Mendinginkan lingkungan terdekat dengan suhu 30 hingga 60 lebih dingin daripada di jalan yang berjarak 4-7 blok.
Peningkatan harga properti sebesar 30-50% di sekitar lokasi.
Selama tahun 2002-2003, jumlah bisnis di Cheonggyecheon meningkat sebesar 3,5% atau dua kali lipat tingkat pertumbuhan bisnis di pusat kota Seoul.
Konteks dengan Indonesia
Cheonggyecheon di Seoul sering dijadikan inspirasi untuk proyek revitalisasi sungai di kota-kota Indonesia karena keberhasilannya dalam mengubah sungai yang sebelumnya tertutup dan tercemar menjadi ruang publik yang hijau dan bersih. Pemerintah kota melihat proyek ini sebagai contoh yang bagus untuk meningkatkan kualitas hidup, mengurangi banjir, memperbaiki kualitas air, dan menarik wisatawan. Namun, meskipun Cheonggyecheon menjadi inspirasi yang populer, keberhasilan proyek serupa di Indonesia perlu disesuaikan dengan berbagai faktor lokal.
Penyebutan proyek revitalisasi sungai di Indonesia sebagai proyek yang “mirip dengan Cheonggyecheon” sering kali kurang tepat karena ada perbedaan besar dalam histori, tantangan, dan kebutuhan antara Seoul dan kota-kota di Indonesia. Penyebutan ini juga menunjukkan hanya bersifat simbolis dan bukan teknis. Revitalisasi yang hanya berfokus pada estetika, tanpa mempertimbangkan fungsi-fungsi lokal, dapat meminggirkan masyarakat dan budaya setempat.
Penutup
Proyek yang dilakukan di Seoul tersebut karena adanya keresahan dari warga kota dan pemerintah yang menghadapi penurunan kualitas lingkungan semenjak adanya pembangunan jalan layang di tengah kota. Oleh karena itu, pemerintah Seoul mengusulkan untuk mendorong penggunaan transportasi umum daripada penggunaan kendaraan pribadi, penyediaan ruang terbuka publik yang ramah lingkungan dan berorientasi kepada pejalan kaki dengan cara melakukan Proyek Restorasi Cheonggyecheon meskipun terdapat beberapa penolakan dari kalangan tertentu.

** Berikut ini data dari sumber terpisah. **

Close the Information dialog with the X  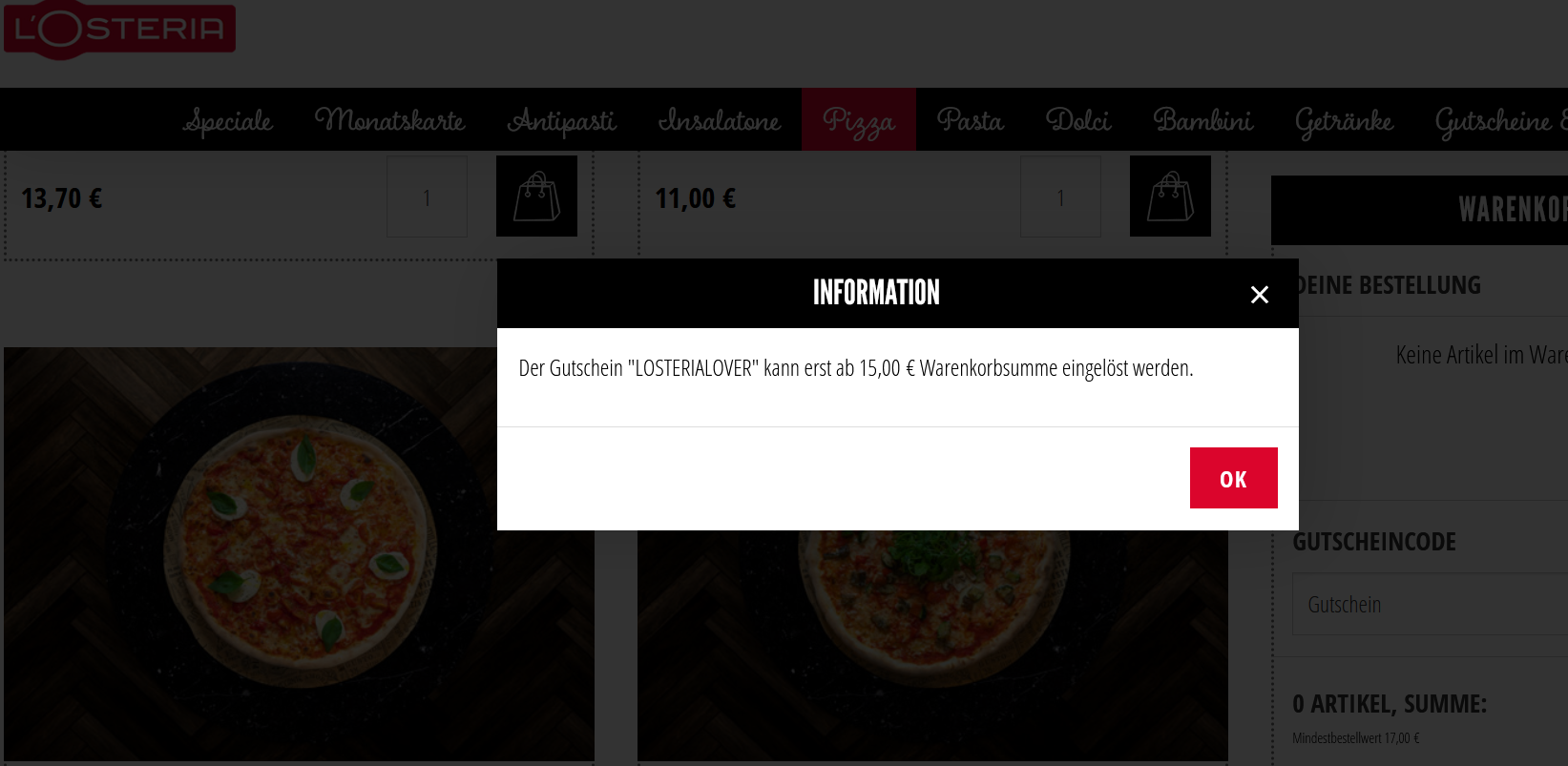[x=1260, y=295]
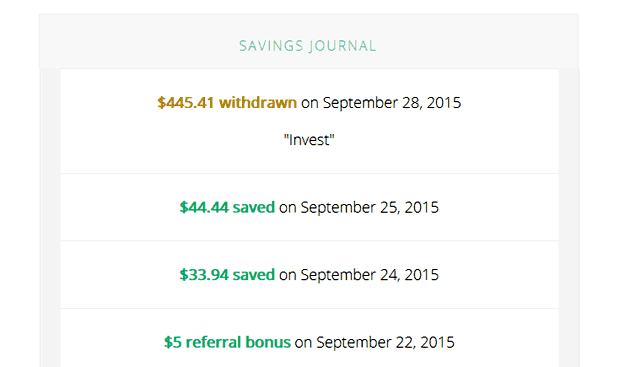Click the gray margin right of the entries
The height and width of the screenshot is (367, 620).
(569, 218)
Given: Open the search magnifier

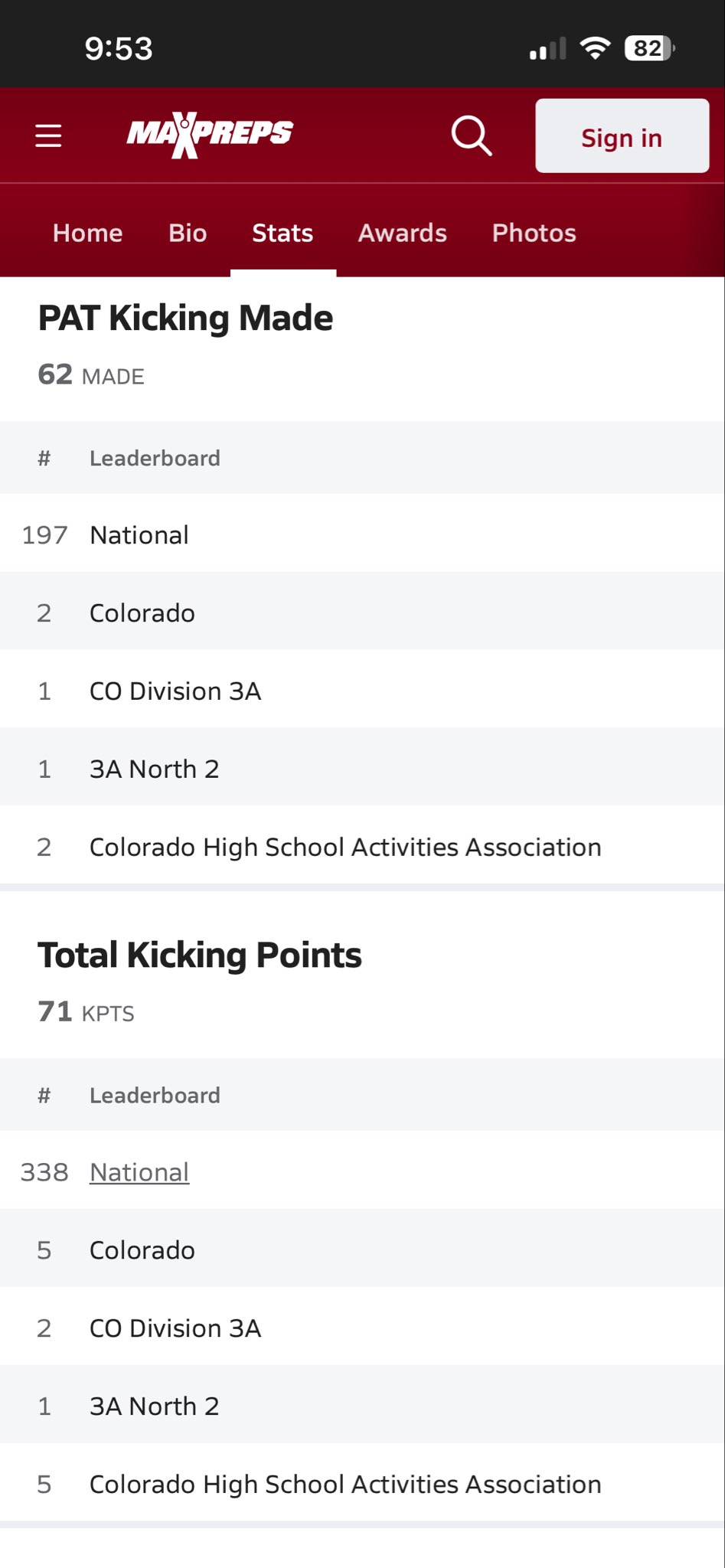Looking at the screenshot, I should tap(471, 136).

Pada akhirnya proyek tersebut memang memiliki dampak yang baik pada lingkungan, penurunan polusi udara, dan benefit lain dengan bertumbuhnya potensi wisata pada kawasan tersebut, termasuk juga sebagai upaya pemerintah pada penyediaan ruang terbuka publik yang ramah pada mobilitas aktif dan penggunaan transportasi umum.